Cho Sujin peint son corps nu, sans tête de manière réaliste, avec ses rondeurs, ses imperfections , mais en utilisant du maquillage plutôt que de la peinture sur la toile, comme une manière d’ironiser sur la pression faite sur l’apparence physique et sur le corps des femmes, pression qui est très importante en Corée, pays où la chirurgie esthétique est une pratique très généralisée.

Ayako David-Kawauchi a commencé à dessiner à 40 ans, et a réussi à développer un dessin incroyablement sensible et personnel avec un arsenal artistique minimal : la plupart du temps simplement au fusain sur papier et d’après modèle vivant, allant jusqu’à faire poser des couples faisant l’amour pour les dessiner. Ses œuvres sont d’une poésie désarmante et souvent très émouvantes.

Kanaria crée un univers qui lie toutes choses: diverses histoires et mythes où s’entrelacent fleurs, animaux et êtres humains, traversant le temps et l’espace. L’artiste imagine un monde épanoui, contenant la sensualité de la vie, à travers des peintures, des aquarelles et des céramiques.

Lee Dahye travaille la peinture, le dessin et déploie un univers de formes non figuratives, mais évoquant le minéral ou le végétal, avec la conscience que tout est amené à disparaître et à renaître sous une autre forme, la mort servant à nourrir la vie.

Liu Mengpei brosse à l’huile des paysages avec une gestuelle énergique. Les tableaux qui en découlent sont proches d’un expressionisme abstrait, dégageant parfois une atmosphère tourmentée ou bien parfois apaisée, à l’image de la nature. Son rapport au paysage prend source à la fois dans la peinture orientale et occidentale.

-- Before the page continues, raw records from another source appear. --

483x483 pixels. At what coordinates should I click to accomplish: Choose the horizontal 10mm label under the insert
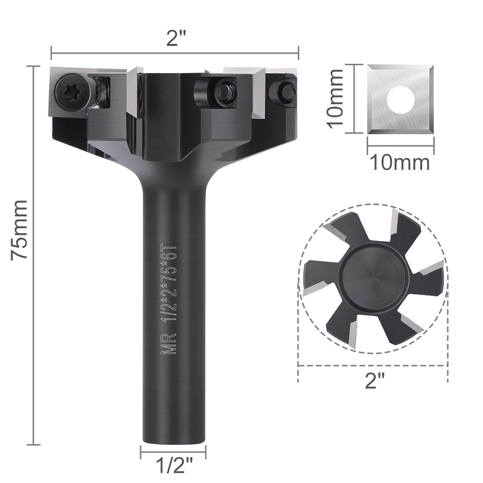[x=399, y=162]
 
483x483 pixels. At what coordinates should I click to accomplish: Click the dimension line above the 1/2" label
[x=173, y=453]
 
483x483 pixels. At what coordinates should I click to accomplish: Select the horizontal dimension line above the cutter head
[x=175, y=52]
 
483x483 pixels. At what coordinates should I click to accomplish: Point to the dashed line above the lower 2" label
[x=371, y=366]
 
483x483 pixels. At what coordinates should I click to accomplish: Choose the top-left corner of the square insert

Les œuvres d’Inhee Ma se présentent comme des esquisses de fragments de corps ou de plis de la peau sur des planches de bois. Elles s’articulent autour de la question centrale du rapport de l’homme au corps, à la vanité, et au sens. Sensualité et vanité cohabitent, exacerbées par la présence de mouches. Figurées de façon très réaliste, elles évoquent simultanément le grain de beauté et la putréfaction de la chair. Elles forcent aussi le spectateur à se focaliser sur le détail du dessin et compose un élément important du message dans les représentations.

Stella Sujin, née en 1983 à Séoul, est une artiste plasticienne qui vit et travaille à Paris. A travers son travail à l’aquarelle, au pastel, à l’huile et en céramique de cuisson à haute température, elle questionne la vulnérabilité du statut de l’Homme et son rapport à la Nature.

Wang Jojo décide de quitter la Chine en 2006 pour étudier l’art en France. En 2010, elle s’installe à Paris comme artiste. La distance avec la Chine lui a permis d’exprimer un univers onirique empreint de sensualité et d’érotisme. Ses œuvres sont libres, romantiques, oniriques avec une saveur orientale ; le sexe et l’innocence dialoguent en un jeu entre le fantasme et la réalité.